• **Work required**
Copy word for word the lines of the records below, beginning at the one with "Image resolution: width=435" and finishing at the one with "This screenshot has height=928, width=1288.", ends included, but none of the pictures.

"""

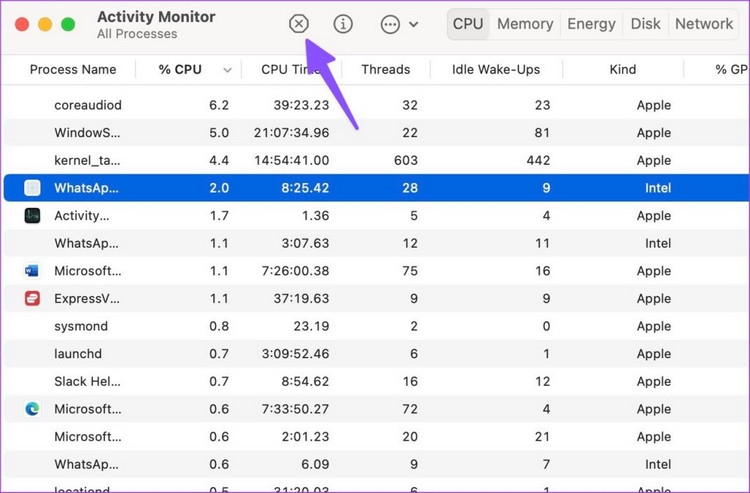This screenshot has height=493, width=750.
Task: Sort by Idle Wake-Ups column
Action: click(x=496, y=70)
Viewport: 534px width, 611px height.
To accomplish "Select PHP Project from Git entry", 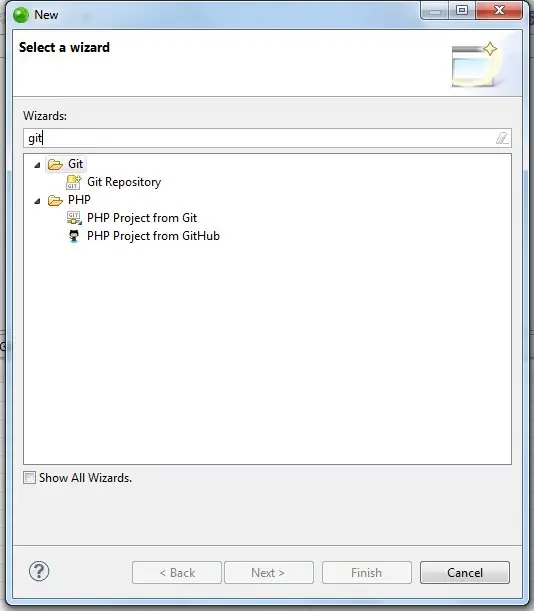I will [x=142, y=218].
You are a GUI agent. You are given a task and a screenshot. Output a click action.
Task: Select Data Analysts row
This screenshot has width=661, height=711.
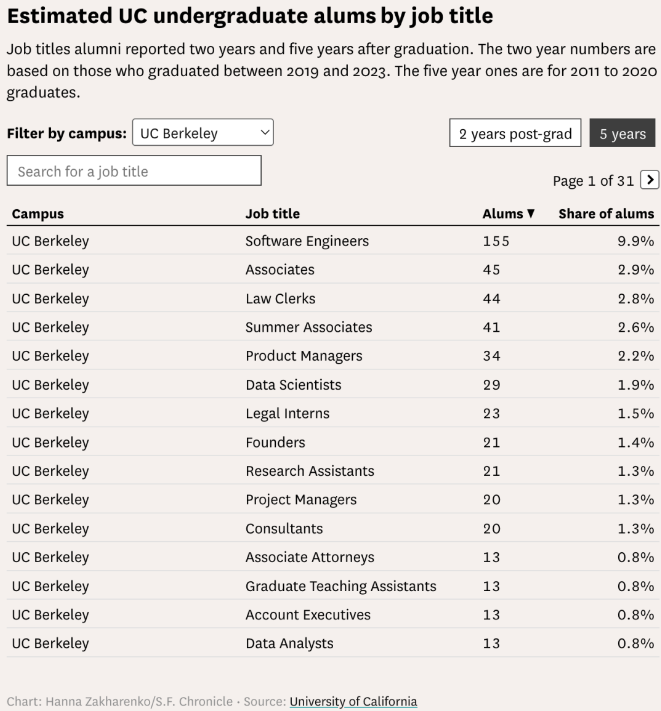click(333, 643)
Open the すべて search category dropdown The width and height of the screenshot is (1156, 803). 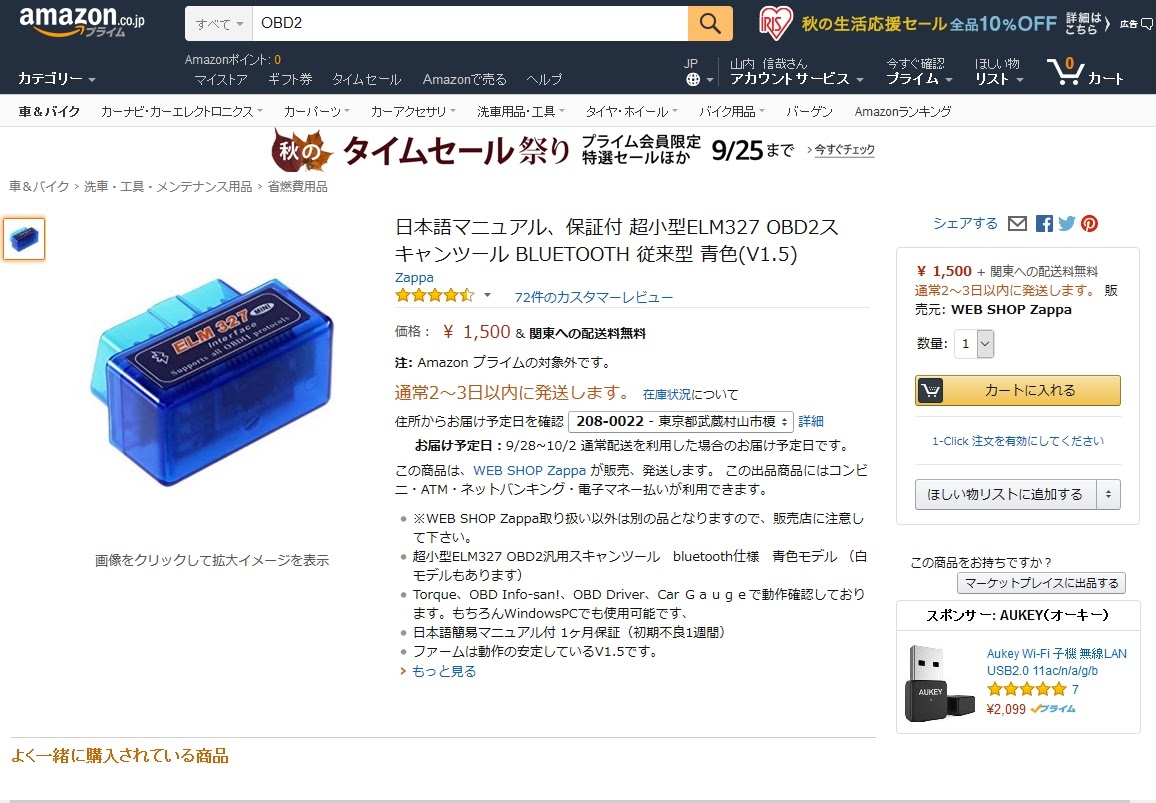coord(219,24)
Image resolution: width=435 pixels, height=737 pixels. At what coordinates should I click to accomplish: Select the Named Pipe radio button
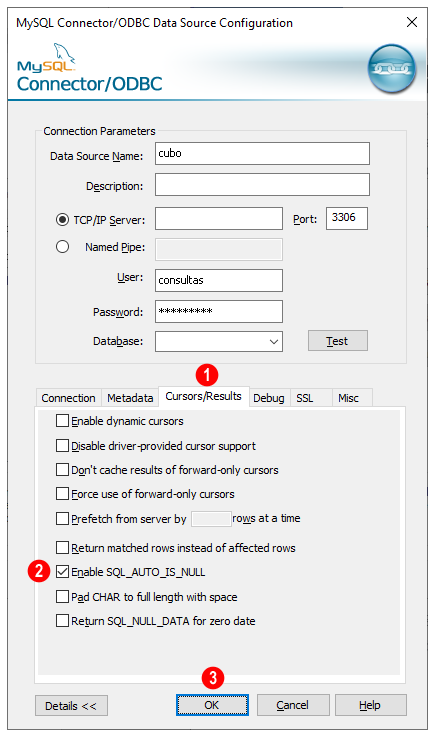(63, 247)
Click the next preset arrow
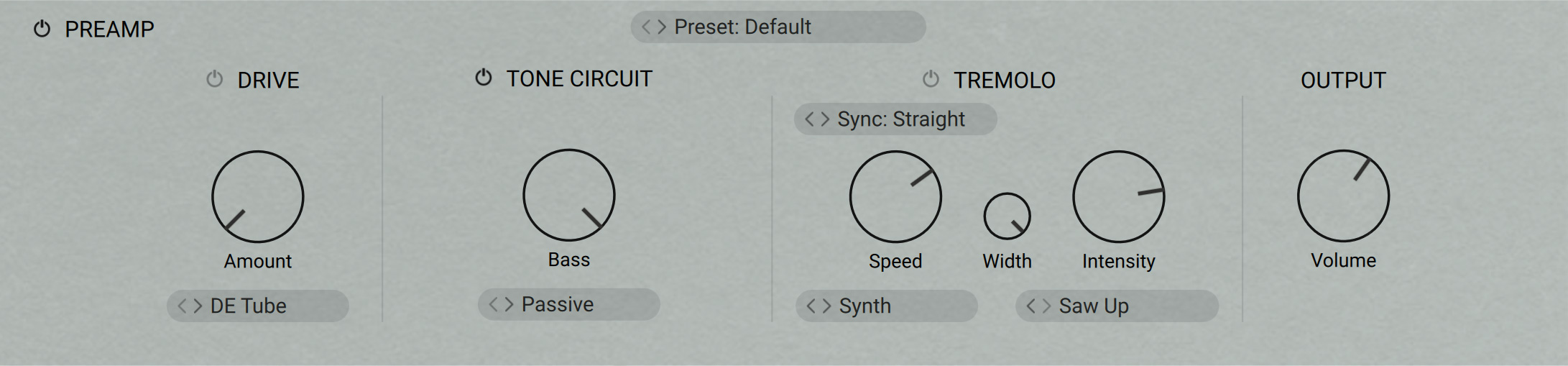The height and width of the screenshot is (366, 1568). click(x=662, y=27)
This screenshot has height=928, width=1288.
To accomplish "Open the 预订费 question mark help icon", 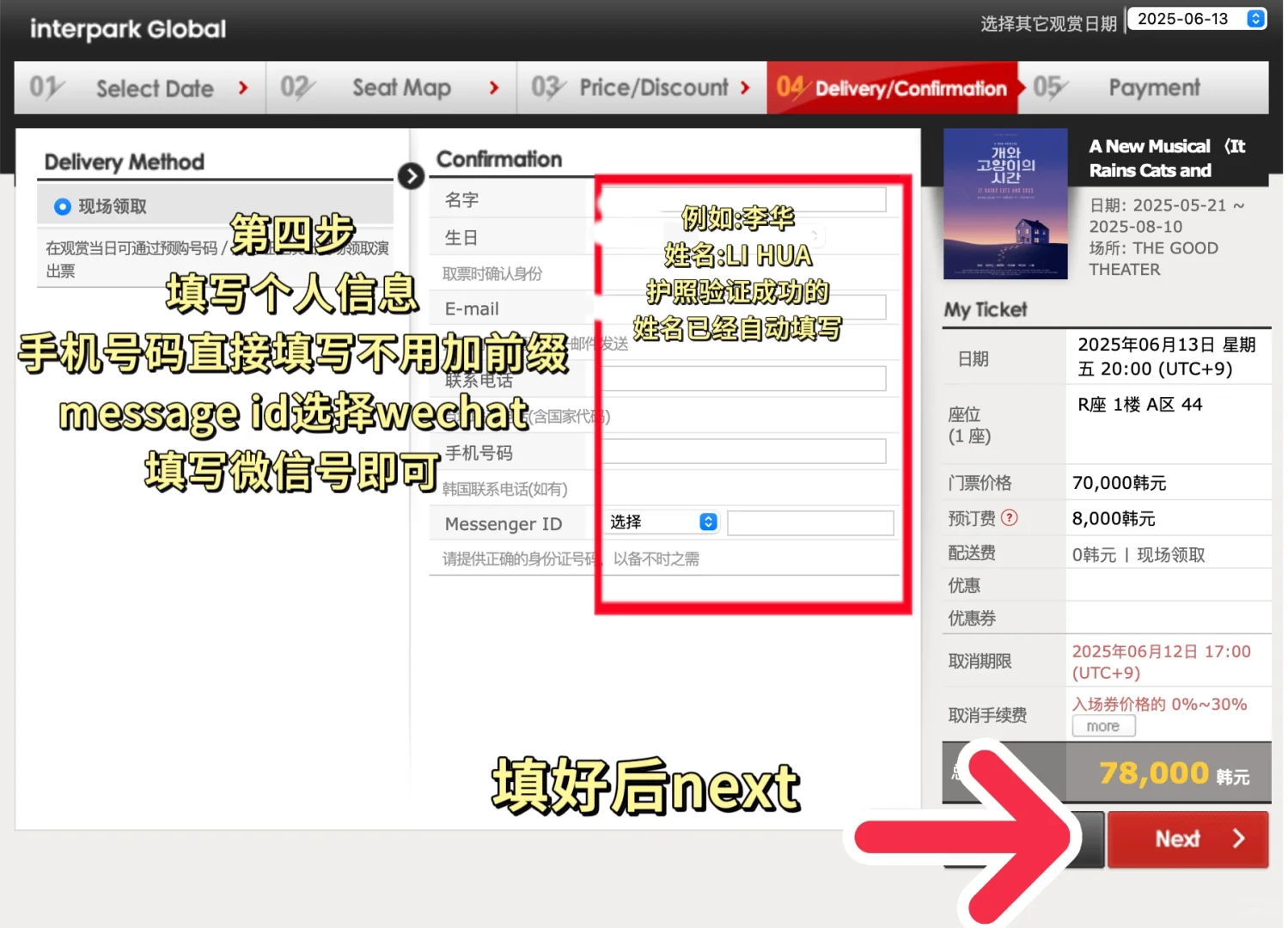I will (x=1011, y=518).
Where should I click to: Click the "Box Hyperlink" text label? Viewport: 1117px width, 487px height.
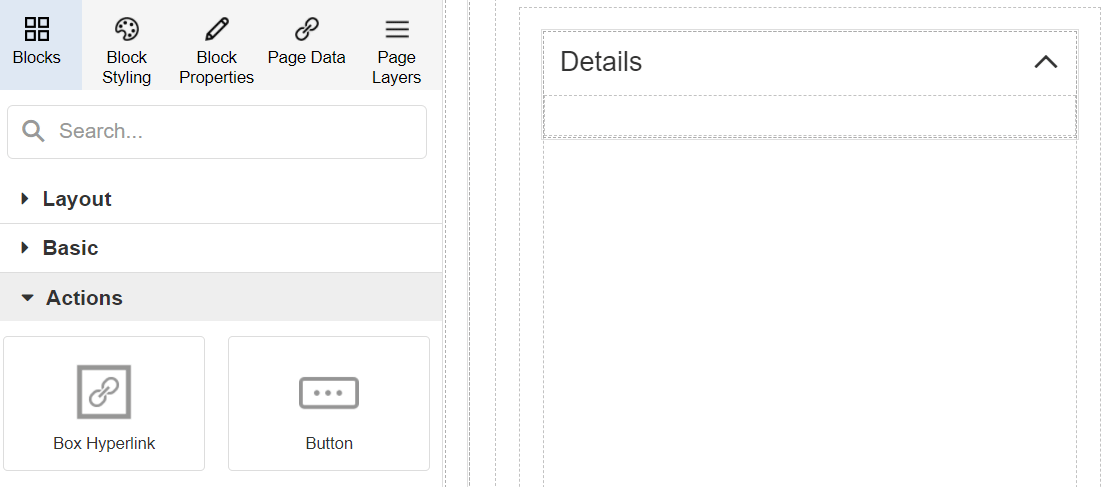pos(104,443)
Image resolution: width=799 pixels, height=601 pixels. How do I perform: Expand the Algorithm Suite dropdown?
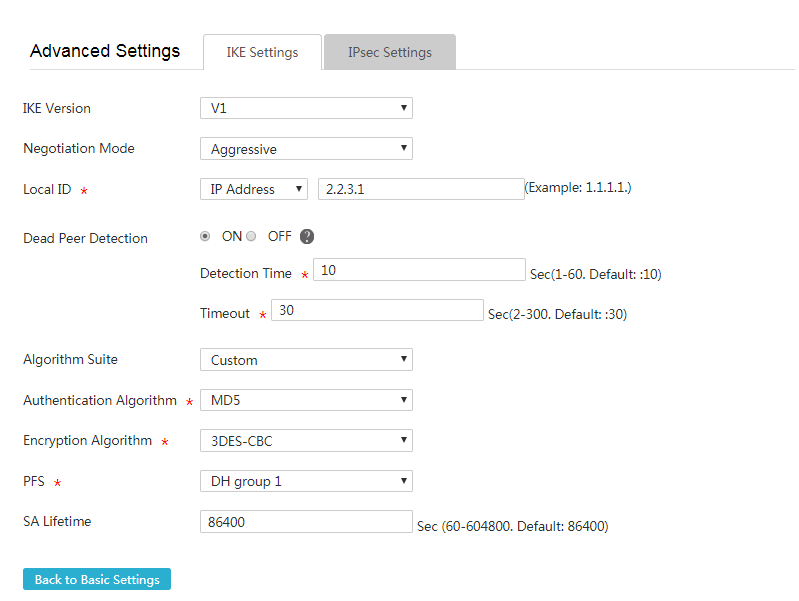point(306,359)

"""

• **Answer box**
Image resolution: width=435 pixels, height=737 pixels. At what coordinates should I click to accomplish: Select the Named Pipe radio button
(63, 247)
Click the next preset arrow
The height and width of the screenshot is (366, 1568). click(x=662, y=27)
This screenshot has height=928, width=1288.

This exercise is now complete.